本発明は、腎不全患者の透析療法に使用される重炭酸透析液調製用の一剤型重炭酸透析用固形剤に関し、詳しくは、造粒の際に母核となる粒子である母粒子の表面が、特定の塩を含み、好ましくは融着状である被覆層で覆われた、防湿性、安定性、含量均一性、流動性、溶解性に優れた一剤型重炭酸透析用固形剤及び、その生産性に優れた製造方法に関する。
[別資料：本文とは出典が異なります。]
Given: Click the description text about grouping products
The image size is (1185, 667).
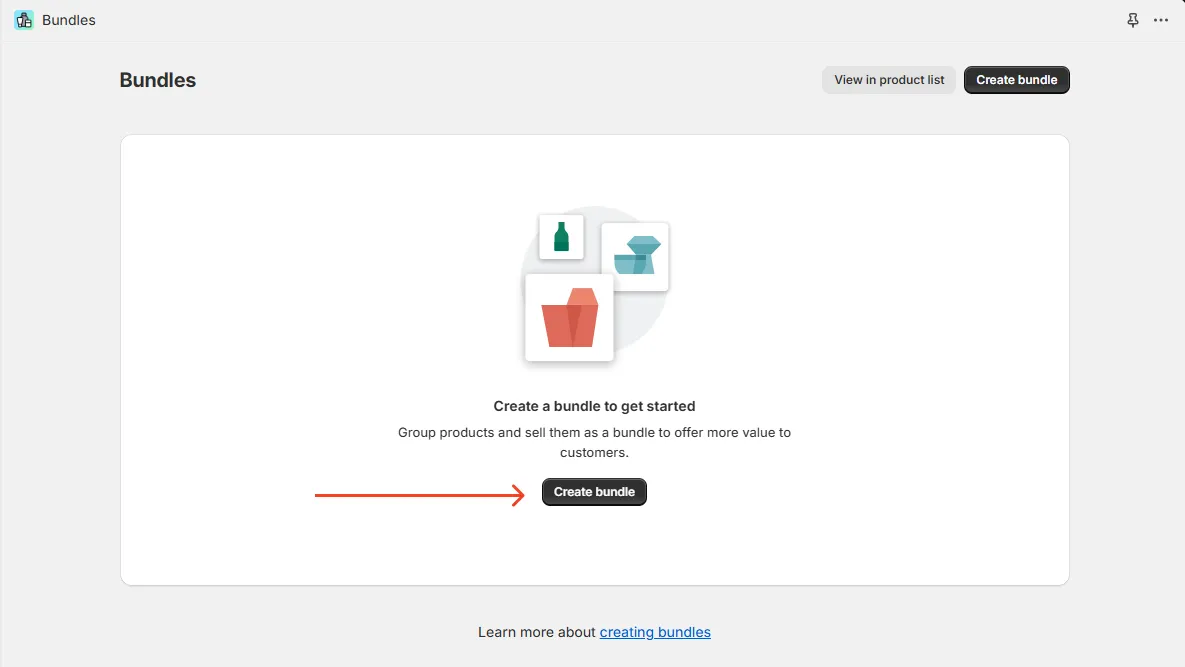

透析療法は、腎不全患者の治療法として確立されており、老廃物の除去、電解質の調節等を目的に定期的な永続的治療として行われている。透析療法に用いられる透析液は、正常な血清電解質濃度に類似した組成を持つように作成されており、近年では生体に負担の少ない重炭酸透析剤が用いられている。重炭酸透析液は、重炭酸ナトリウムが塩化カルシウムや塩化マグネシウムと反応して炭酸塩の沈殿を生じるため、一般的に塩化カルシウムや塩化マグネシウムを含み重炭酸ナトリウムを含まない製剤(A剤)と重炭酸ナトリウムを含み塩化カルシウムや塩化マグネシウムを含まない製剤(B剤)の2剤に分けられており、使用直前にそれぞれが溶解、希釈混合されて重炭酸透析液が調製される。
現在、血液透析で使用されている主な製剤の形式は、A濃厚原液+B濃厚原液の「液液タイプ」、A濃厚原液+B粉末剤(重炭酸ナトリウム)の「液粉タイプ」、A粉末剤+B粉末剤の「粉粉タイプ」の3種類がある。「液液タイプ」、「液粉タイプ」のうち濃厚原液の製剤は、通常ポリエチレン製の容器に10kg前後の濃厚液が充填されているため容器の嵩が大きく重量があり、輸送、搬入、保管スペース、取り扱い方法、使用済み容器の廃棄等について、種々の課題を抱えていたが、現在は「粉粉タイプ」の普及によりこれらの課題が大幅に改善されている。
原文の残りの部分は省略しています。